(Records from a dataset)
↓↓↓

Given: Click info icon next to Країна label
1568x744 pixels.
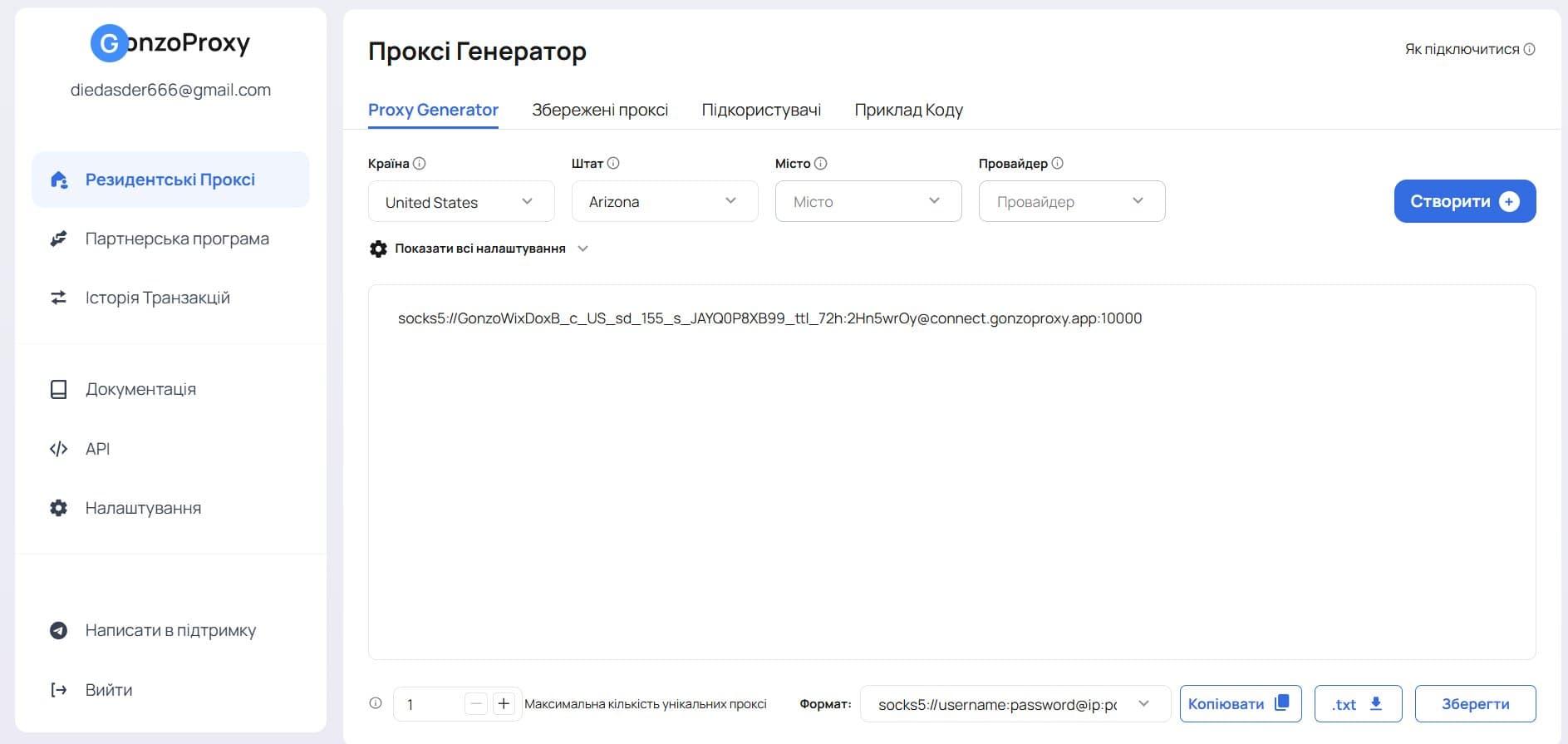Looking at the screenshot, I should click(x=420, y=164).
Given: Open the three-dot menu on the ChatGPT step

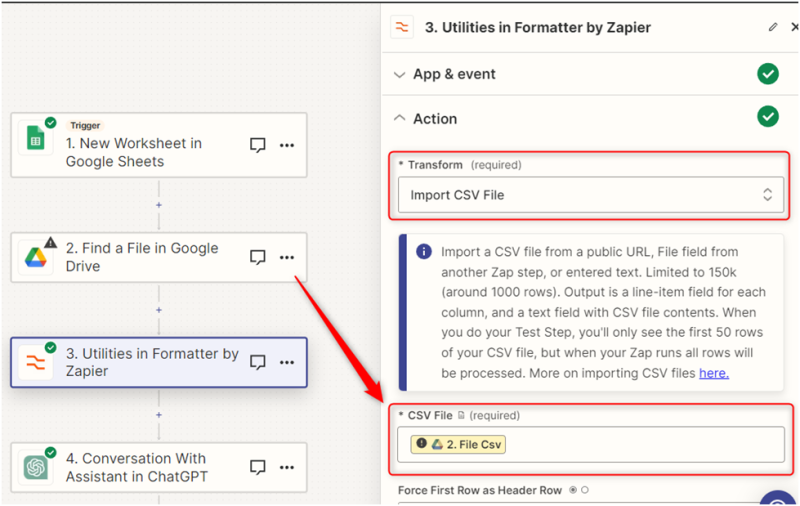Looking at the screenshot, I should point(287,467).
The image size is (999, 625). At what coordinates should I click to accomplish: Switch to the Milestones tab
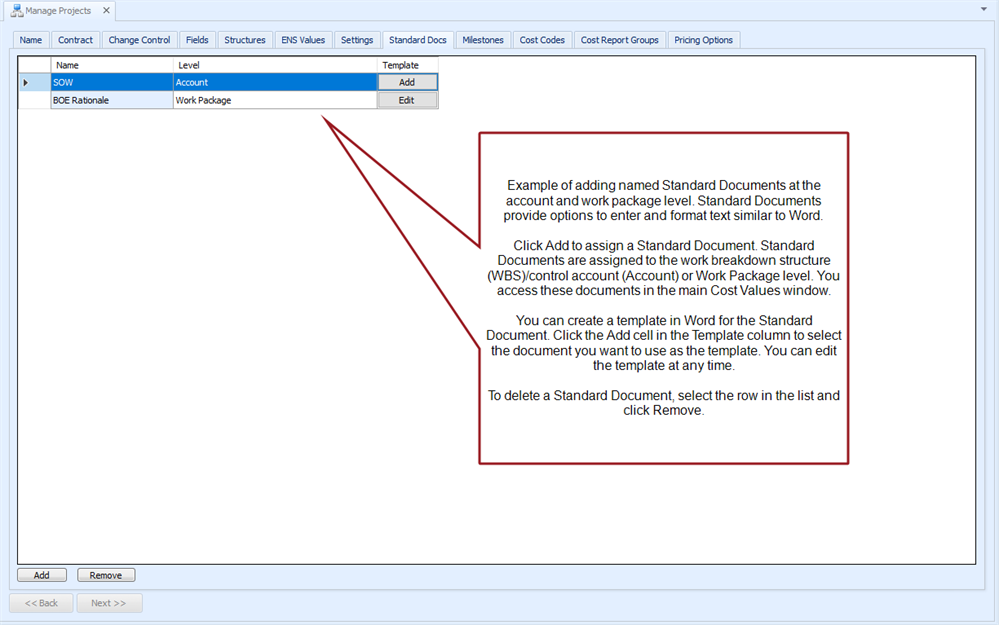coord(483,40)
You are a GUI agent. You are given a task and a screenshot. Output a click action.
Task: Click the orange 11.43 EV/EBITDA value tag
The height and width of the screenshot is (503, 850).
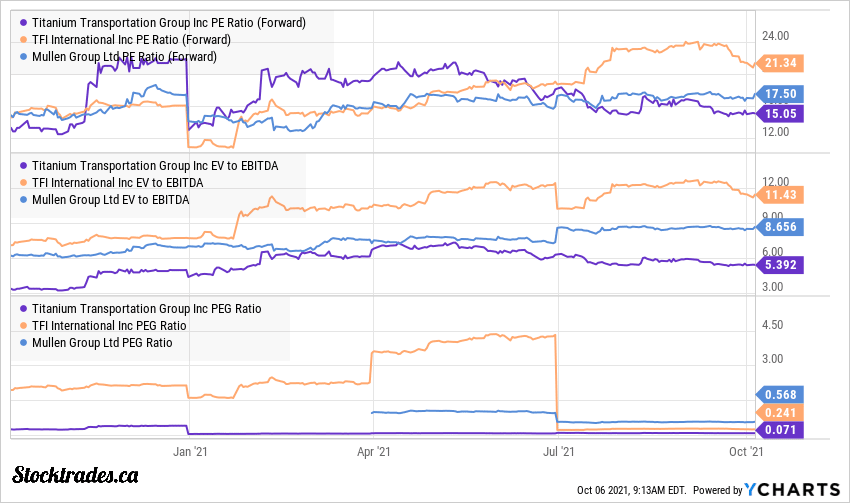[785, 194]
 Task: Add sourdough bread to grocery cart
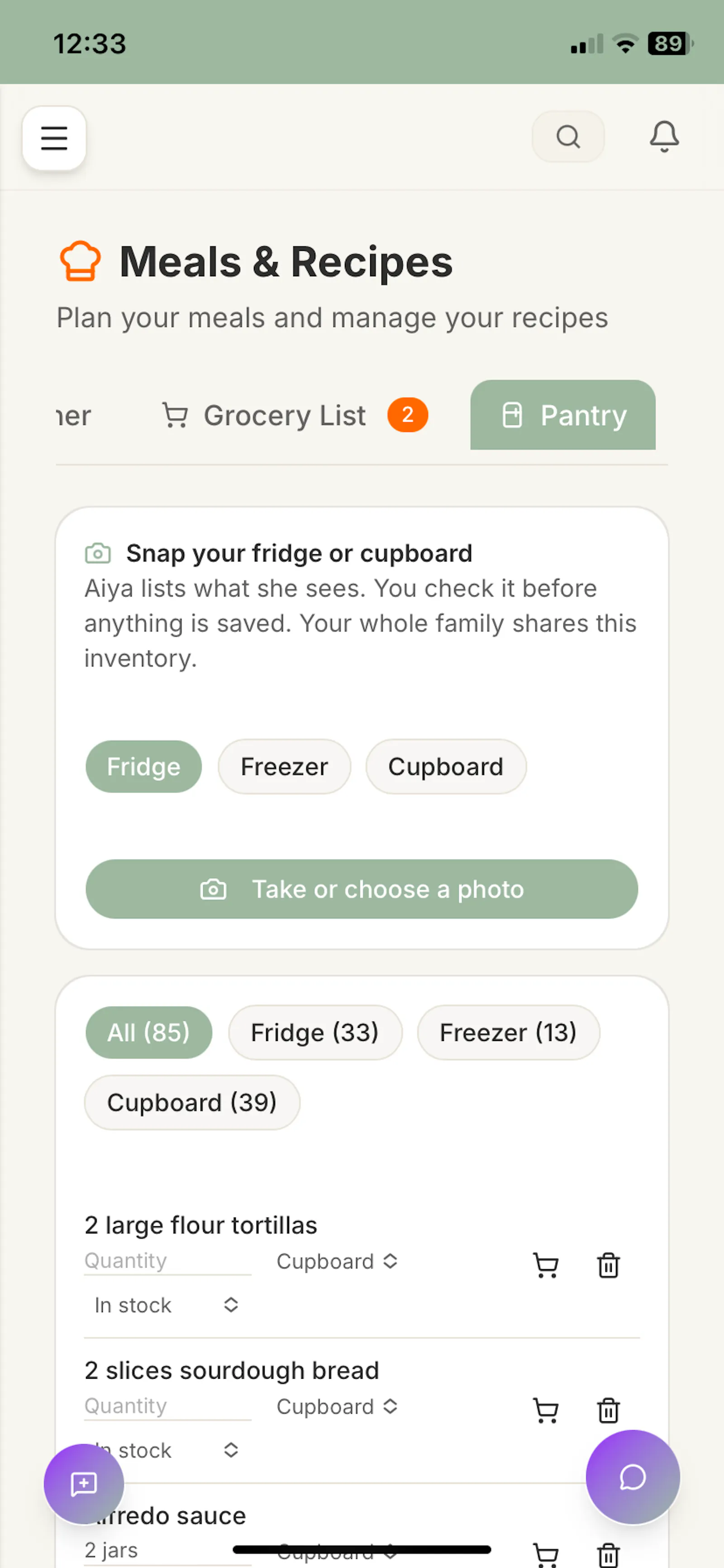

↑↑↑

Go through the entries above and print each one exactly, minus the pictures.

Given: Click info icon next to Країна label
1568x744 pixels.
Looking at the screenshot, I should click(x=420, y=164).
Given: Open the three-dot menu on the ChatGPT step

Looking at the screenshot, I should point(287,467).
The image size is (999, 625). At what coordinates should I click to accomplish: Switch to the Milestones tab
coord(483,40)
You are a GUI agent. You are given a task and a screenshot. Output a click action.
Task: Click the orange 11.43 EV/EBITDA value tag
The height and width of the screenshot is (503, 850).
[785, 194]
 Task: Add sourdough bread to grocery cart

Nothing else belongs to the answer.